As the calendar turns to December, the Rockies front office has yet to show too many of its cards in terms of the direction the team is going this offseason. There's been considerable debate about the true intent of offering Michael Cuddyer a qualifying offer, but fortunately for Colorado's payroll flexibility, Rockies fans won't have to find out what the rest of an offseason with Cuddy still on the roster would look like.
Colorado designating Juan Nicasio for assignment and trading him to the Dodgers this past week was a clear payroll move, as Colorado traded a pitcher set to make about $2.4 million in arbitration who realistically would have ended up as a long man in the bullpen. Nicasio was far from the least useful player on the 40 man roster when it came time to protect Tyler Anderson, but he just might have been the best combination of a high salary and low utility to kill two birds with one stone.
With the Nicasio trade, the Rockies now have about $86.5 million tied up in the 14 players on the roster with an agreed-upon contract or in salary arbitration - meaning a minimum $94 million payroll (where the Rockies were at in 2014) if they stand pat the rest of this offseason.
With that in mind, we'll have to consider whether the move with Nicasio is a precursor to a larger salary dump or if his money is earmarked for a free agent or trade acquisition. I can't imagine the Rockies will go much higher than $100 million for 2015, which would preclude the team from signing even a player like Jason Hammel without exceeding that barrier...unless another move were made to free up salary.
The Winter Meetings that are just around the corner should provide some clarity for the Rockies and their fans.
Charlie Blackmon is still cheap, but he may be an expendable player for the Rockies - Hayden Kane poses the question of whether the Rockies should make a deal. My take is that Blackmon is a decent player, but one that doesn't belong near the top of the lineup and perhaps in a platoon situation. That kind of player is exactly the kind of player you need on a contender as a supporting player - but a rebuilding team (like the Rockies should be) needs to explore extracting maximum value from these pieces if they can.
Bernie Pleskoff has a feature on Trevor Story (PuRP 4), who just played in the Arizona Fall League for the Rockies. Story is a player that could be in the big leagues as soon as late 2015 but who more realistically might be a mid-2016 call-up for Colorado.
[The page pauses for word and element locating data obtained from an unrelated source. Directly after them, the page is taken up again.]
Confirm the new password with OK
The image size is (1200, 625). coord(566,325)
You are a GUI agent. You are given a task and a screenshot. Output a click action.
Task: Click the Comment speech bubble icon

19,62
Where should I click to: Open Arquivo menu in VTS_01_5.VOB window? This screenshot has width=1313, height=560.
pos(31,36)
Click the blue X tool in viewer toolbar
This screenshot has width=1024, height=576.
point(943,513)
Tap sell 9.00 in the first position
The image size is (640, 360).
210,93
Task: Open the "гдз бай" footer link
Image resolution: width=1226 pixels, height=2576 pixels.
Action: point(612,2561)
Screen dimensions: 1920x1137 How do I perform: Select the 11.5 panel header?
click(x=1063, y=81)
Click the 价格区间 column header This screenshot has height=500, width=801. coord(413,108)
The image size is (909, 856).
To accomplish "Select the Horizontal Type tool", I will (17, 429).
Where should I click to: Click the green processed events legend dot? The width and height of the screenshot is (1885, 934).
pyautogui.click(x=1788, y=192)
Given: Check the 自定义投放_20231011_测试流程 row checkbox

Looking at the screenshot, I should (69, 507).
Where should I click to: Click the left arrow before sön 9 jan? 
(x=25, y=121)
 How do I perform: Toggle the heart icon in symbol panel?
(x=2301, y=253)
If you'd like, you can vote for some Rockies in the Greatness in Baseball Yearly Awards. Colorado nominees are Nolan Arenado for best defensive player, Corey Dickerson for breakout everyday player, Justin Morneau for bounceback player, Carlos Gonzalez for best outfield throw, Charlie Blackmon for best hitting performance, and Michael Cuddyer for best hitting performance.
Robert Arthur of BP has a new look at quantifying the value of a player swinging or taking any individual pitch. Corey Dickerson winds up fourth in MLB on the list.
Miles Wray examines the teams that already have the most payroll committed for future seasons - from 2015 to 2028. The Rockies don't appear on any of these lists - their only payroll commitment past 2017 is $20 million to Troy Tulowitzki from here through 2019, with $14 million in 2020 and a $15 million option in 2021. It's still a bargain.
This is a list that will broke considerable disagreement - but as someone who recently re-watched Rookie of the Year, it really is cringe-worthy from a baseball and logic perspective. There's some doozies here.
Finally, the big MLB news yesterday was the trade of A's third baseman Josh Donaldson to the Blue Jays for a package of four players, including Brett Lawrie. Keith Law is not a fan for the A's portion of the deal, while Dave Cameron is also scratching his head about it. Billy Beane has built up a considerable about of credibility as a GM, but this is a bemusing move to me in a vacuum.